なんか動きがおかしいと、青峰は思った。
視線の先ではコートの中でミニゲームが行われている。練習の一環だ。青峰は珍しくも部活に参加してはいたが、ミニゲームには参加していなかった。ステージを背に座りこんでいる。
やる事も無ければ必然的に、目の前のミニゲームに視線がいく。その様子をぼんやりと眺めていて思ったのが、冒頭のそれだ。

青峰が視線を注いでいるのは桜井だった。いつもより動きが遅いというか、もうバテてしまった感じだ。
あいつあんなに体力ない奴だったけと思うが、それはないと思う。ゲームが始まってまだ十分もたっていない。いくらなんでもバテるのは早すぎだ。

桜井がパスを受ける。比較的青峰に近い、コートの端に立っていた桜井はそこからシュートを放った。ボールは放物線を描き一直線にリングへと落ちる。
ゲームに参加している部員たちは、当然の事ながらボールを目で追っていた。だから青峰以外に、異変に気付く者はいなかった。

(あ、)

ボールがガコン、とリングに入った瞬間、糸が切れたようにして桜井の体がその場に崩れ落ちる。
倒れた彼はぴくりとも動かない。

(マジか)

青峰は立ち上がる。他の部員達も一拍遅れて桜井の異常に気付いたようだった。
桜井の一番傍に居た青峰は、彼の肩をつま先でつついてみる。

「おーい良、どうしたー」

敢えて呑気な声で尋ねるが、桜井から返事は無い。指先がピクリと動いただけで大した反応を示さない彼に、青峰はしゃがみ込んで手をかけた。横向きに倒れていた体を頃がして、仰向けにさせる。
他の部員達もようやく集まってきて焦ったようにどうした、と声をかけていた。

汗の量が異常で、息が荒い。
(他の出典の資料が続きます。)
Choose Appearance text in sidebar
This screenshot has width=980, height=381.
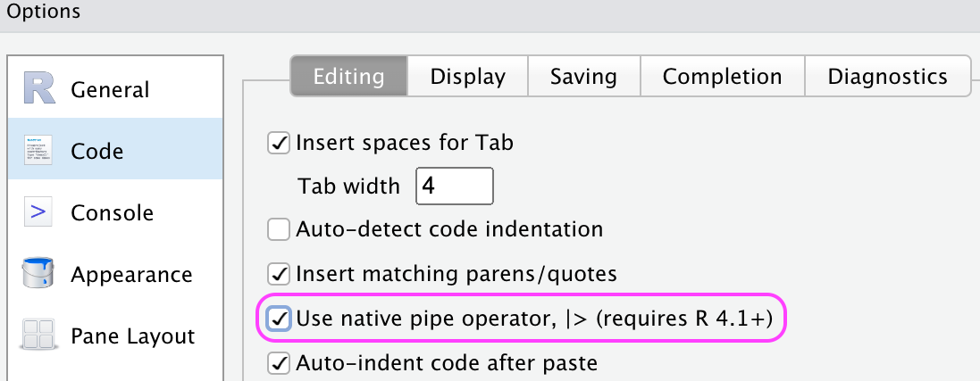130,275
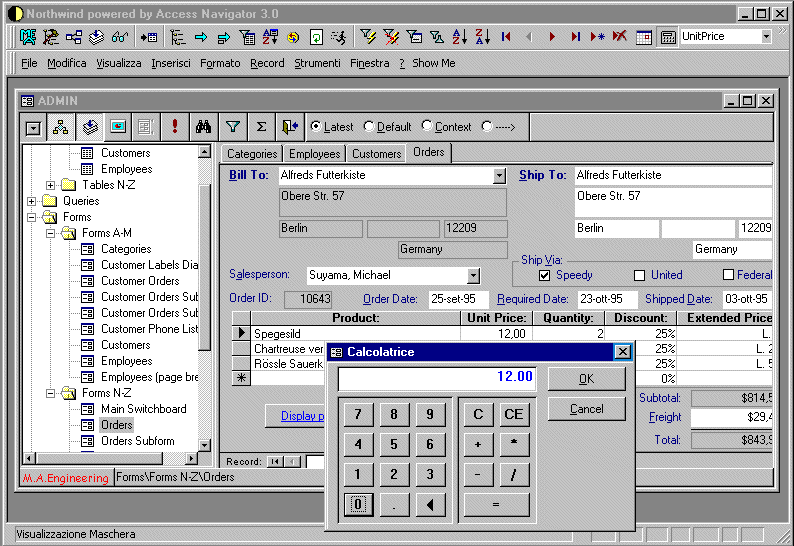The height and width of the screenshot is (546, 794).
Task: Click the hierarchy tree view icon
Action: click(62, 127)
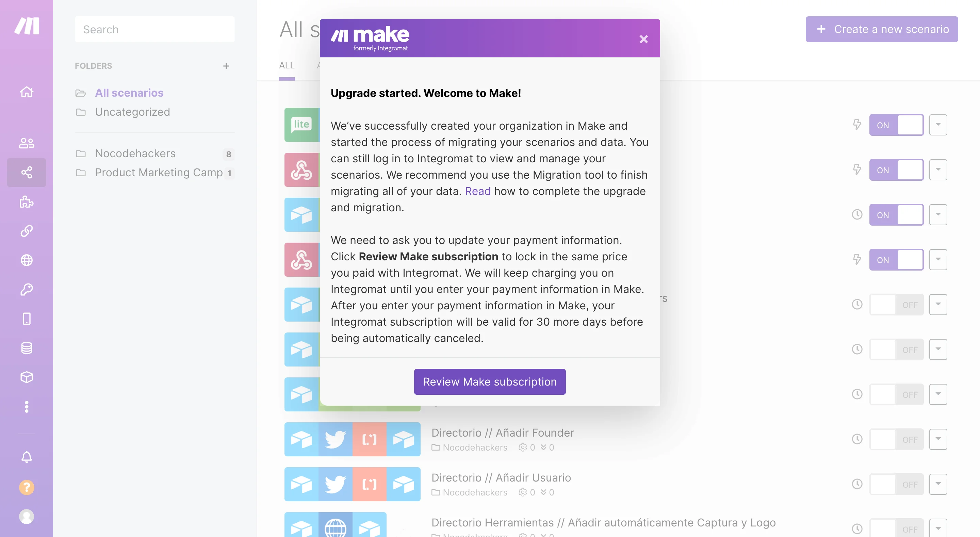
Task: Open the Webhooks globe icon
Action: pyautogui.click(x=27, y=260)
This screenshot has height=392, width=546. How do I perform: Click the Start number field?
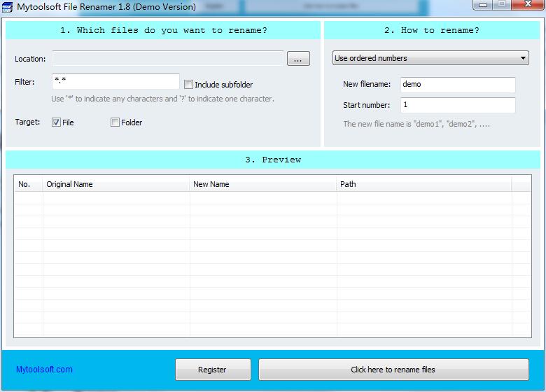coord(458,105)
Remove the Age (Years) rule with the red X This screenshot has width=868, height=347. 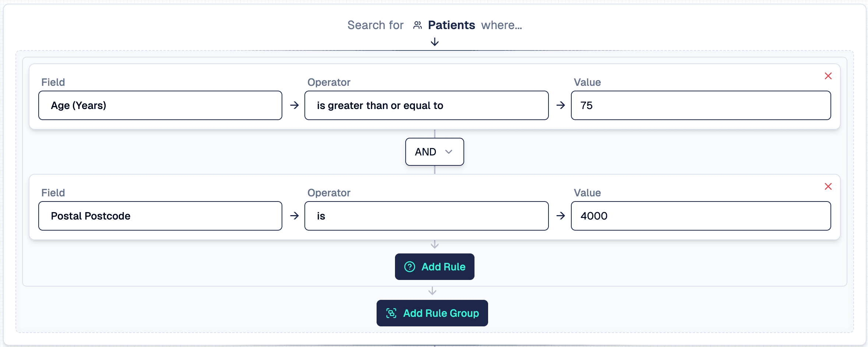[828, 76]
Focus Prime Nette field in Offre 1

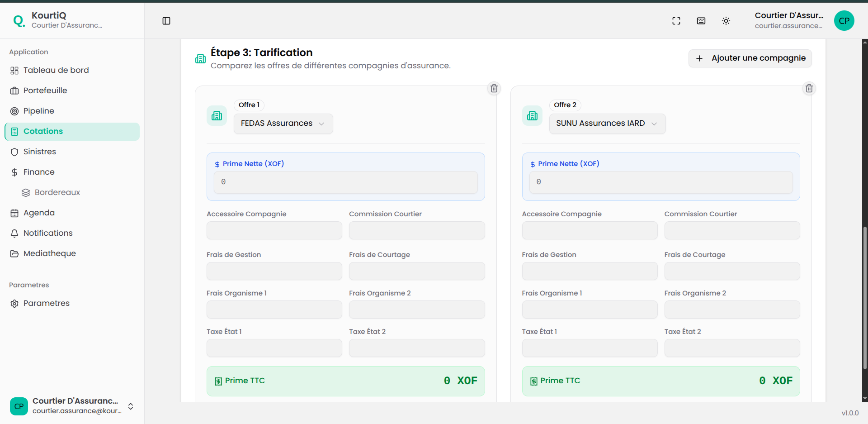pos(345,182)
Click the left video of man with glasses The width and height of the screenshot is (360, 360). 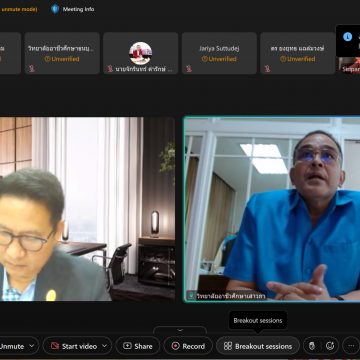[87, 209]
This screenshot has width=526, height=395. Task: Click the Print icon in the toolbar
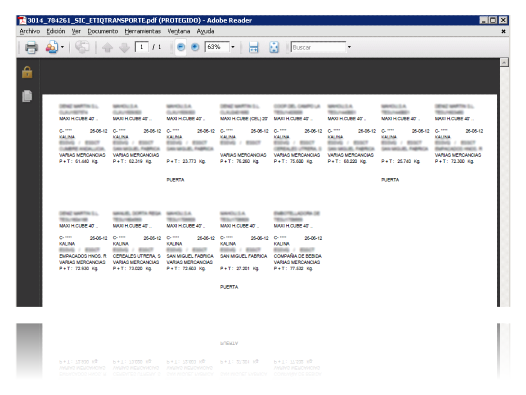coord(31,47)
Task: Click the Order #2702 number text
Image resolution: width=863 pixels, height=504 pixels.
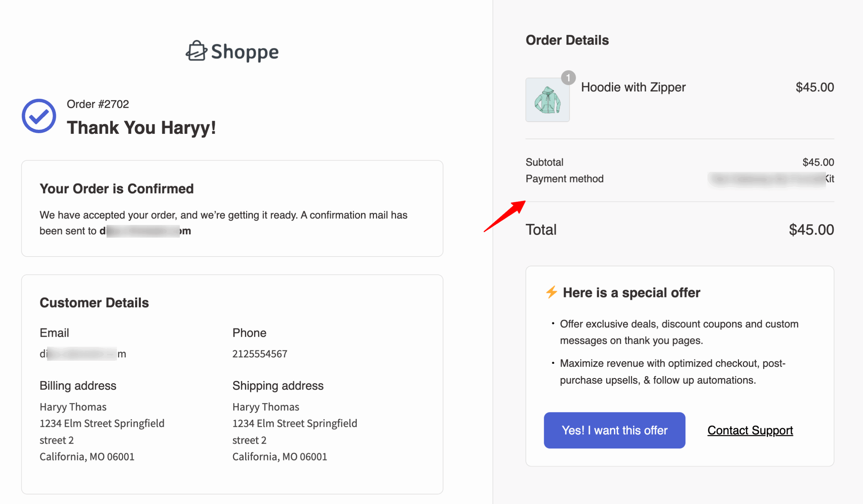Action: [x=98, y=104]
まさか本当にバテたのかと思い青峰がぺしぺしと頬を叩くと、薄らと桜井の眼が開かれた。青峰君、と喘ぐような息の中から聞き取りづらい小さな声が聞こえる。

「……さ、むい……」

残念ながら青峰の耳で拾えた桜井の言葉はこれだけだった。だがそれだけでも十分と言えた。
あ、こりゃ完璧に不味いと察知した青峰は苦も無く桜井の体を抱き上げる。突然の行動に目を丸くしたのは周りに集まっていた部員達で、青峰は「保健室行ってきまーす」と勝手に体育館から出て行った。
非難の声は聞こえない。おそらくそれが今の桜井にとってはベストな選択だと、だれしもが思っているからだろう。
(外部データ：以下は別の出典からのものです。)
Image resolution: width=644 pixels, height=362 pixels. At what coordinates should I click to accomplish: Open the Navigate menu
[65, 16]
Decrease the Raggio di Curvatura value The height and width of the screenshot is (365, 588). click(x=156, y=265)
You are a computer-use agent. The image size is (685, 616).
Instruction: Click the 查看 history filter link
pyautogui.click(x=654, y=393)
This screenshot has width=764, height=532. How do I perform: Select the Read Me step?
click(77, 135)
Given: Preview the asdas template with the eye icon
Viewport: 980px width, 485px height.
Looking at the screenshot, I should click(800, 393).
抱えた体を見下ろす。背の割にあまり重さを感じない。顔中が真っ赤で吐く息も荒く、意識も遠そうだ。触れている青峰には桜井の体が異常に火照っているのが分かるが、当の本人は寒いと寒気を訴えている。
熱があるにもかかわらず部活に参加していた桜井に、呆れてため息も出なかった。

「お前馬鹿だろ」
「すいま、せん……」
「謝んな。あー馬鹿、マジで馬鹿」
「……っ、」
「心配掛けてんじゃねーよ、ばーか」

ごめんなさい、と再び小さな謝罪が聞こえた。それに今度こそ呆れてため息を吐く。
桜井の手が不安げに、力なく青峰のシャツを掴んだ。顔を胸板に押し付けて体を震わせる彼に、またばーかと言い捨てる。

「次に謝ったらマジでキレっぞ」

保健室への道を歩きながら、そういやこれがお姫様だっこって奴か?と、青峰はようやく気が付いた。